Friday, August 28, 2015

Is the decision / announcement finally coming next week? There are rumors that President Obama will make it official next week, before the Labor Day weekend, that he will deny a permit for the Keystone Pipeline. If so, it looks like he's milked that story for all the campaign funds he felt he was going to get. 

Bloomberg is reporting:
If there was any question over whether this year’s oil crash would give rise to a new era of energy megadeals, there isn’t anymore.
Schlumberger Ltd.’s proposed purchase of gear maker Cameron International Corp. for about $15 billion helped make the last 12 months the most active in decades for global energy mergers.
Three of the last five quarters have exceeded $160 billion in deal volume, surpassing even the late 1990s, a period when many of the world’s largest energy corporations were formed.
Exxon Mobil Corp., BP Plc, Chevron Corp. and Total SA all expanded by absorbing smaller rivals towards the turn of the century, becoming what some now call the "supermajors." U.S. crude averaged about $21 a barrel from 1998 to 2000, bottoming out in December 1998 near $10. Adjusted for today’s dollars, the fourth quarter that year saw about $157 billion in deals including the combination of Exxon and Mobil.
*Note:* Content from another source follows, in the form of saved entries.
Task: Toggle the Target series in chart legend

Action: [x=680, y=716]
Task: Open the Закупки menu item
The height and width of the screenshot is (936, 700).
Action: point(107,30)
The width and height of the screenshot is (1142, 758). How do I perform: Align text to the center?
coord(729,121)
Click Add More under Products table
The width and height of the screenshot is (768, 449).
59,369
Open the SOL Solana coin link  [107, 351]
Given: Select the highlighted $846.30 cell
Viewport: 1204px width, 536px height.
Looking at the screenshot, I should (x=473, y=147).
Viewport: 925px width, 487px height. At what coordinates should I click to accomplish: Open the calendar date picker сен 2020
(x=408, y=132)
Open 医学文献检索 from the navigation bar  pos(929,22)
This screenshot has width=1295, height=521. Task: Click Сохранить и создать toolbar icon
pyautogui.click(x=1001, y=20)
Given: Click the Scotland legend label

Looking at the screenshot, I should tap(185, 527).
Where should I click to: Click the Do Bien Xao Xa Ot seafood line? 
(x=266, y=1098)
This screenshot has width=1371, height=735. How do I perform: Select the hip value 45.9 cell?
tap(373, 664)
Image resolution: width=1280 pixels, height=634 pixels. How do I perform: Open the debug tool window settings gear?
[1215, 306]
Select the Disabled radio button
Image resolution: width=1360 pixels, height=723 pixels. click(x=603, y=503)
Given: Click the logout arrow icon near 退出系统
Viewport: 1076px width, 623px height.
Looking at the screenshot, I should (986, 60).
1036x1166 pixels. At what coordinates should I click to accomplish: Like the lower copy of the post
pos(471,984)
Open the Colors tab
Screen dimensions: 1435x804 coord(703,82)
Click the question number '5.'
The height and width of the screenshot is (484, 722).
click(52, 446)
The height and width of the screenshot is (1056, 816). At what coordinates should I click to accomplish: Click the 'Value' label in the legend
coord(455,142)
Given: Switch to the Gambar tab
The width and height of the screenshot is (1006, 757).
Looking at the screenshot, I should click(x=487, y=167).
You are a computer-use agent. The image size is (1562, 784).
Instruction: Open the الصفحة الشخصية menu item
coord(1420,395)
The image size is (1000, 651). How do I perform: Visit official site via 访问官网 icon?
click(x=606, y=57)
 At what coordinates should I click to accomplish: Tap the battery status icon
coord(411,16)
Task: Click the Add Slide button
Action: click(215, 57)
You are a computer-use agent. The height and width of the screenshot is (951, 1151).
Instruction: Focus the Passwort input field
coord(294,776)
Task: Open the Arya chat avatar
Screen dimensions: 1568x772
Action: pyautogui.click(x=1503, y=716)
In the second quarter of this year, there were about $258 billion in global energy deals announced.
Active rigs:


8/28/201508/28/201408/28/201308/28/201208/28/2011
Active Rigs76195181191199

RBN Energy: update on moving US LPG to Mexico. (Archived.)
There are four ways for U.S. sourced LPG to reach Mexico: by ship, by pipeline, by rail or by truck. Given all the expansions at U.S. export terminals, it should come as no surprise that the vast majority of the LPG being exported from the U.S. to Mexico is moved by ship, or that the future of U.S. LPG sales to Mexican distributors will likely involve bigger vessels (armadas of which are now being built).
The largest U.S. export facility is the Enterprise LPG export terminal on the Houston Ship Channel; the facility, whose current loading capacity is 300 Mb/d (or 9 MMb/month), was running flat-out, until the new ETP/Sunoco Nederland terminal came online.  Now volumes are down slightly, but will probably be coming back up soon.  Later this year  its capacity will increase to more than 500 Mb/d (just over 16 MMb/month).
The second largest U.S. export dock is owned by Targa, that can export up to about 240 Mb/d of propane and/or butane (7 MMb/month) from its recently expanded Galena Park Marine Terminal, also near Houston, and third largest Sunoco’s new Nederland, TX export terminal (an element of its larger Mariner South project) can handle up to 200 Mb/d (6 MMb/month).  
The newest entry in the Gulf Coast race to export is Occidental Petroleum’s new Ingleside LPG export terminal (near Corpus Christi), which when fully operational will be capable of loading up to 100 Mb/d, and then in the second half of 2016 Phillips 66 hopes to start up a new, 145 Mb/d export terminal in Freeport, TX.
There are LPG exports in the works on the U.S. West Coast. Petrogas Energy owns and operates an LPG export terminal in Ferndale, WA that is capable of handling up to 30 Mb/d, but two other proposed LPG export projects have hit major snags and may need to be re-sited. In March 2015, the plan by Sage Midstream’s Haven Energy Terminals subsidiary to build a 47 Mb/d export facility in Longview, WA, was rejected by port officials, and in May 2015 the mayor of Portland, OR withdrew his support for Pembina Pipelines’ plan for a 37.5 Mb/d terminal there. (Yet another project was unveiled on July 30, 2015; AltaGas said it’s considering a possible LPG export facility in British Columbia whose initial phase could handle up to 25 Mb/d.)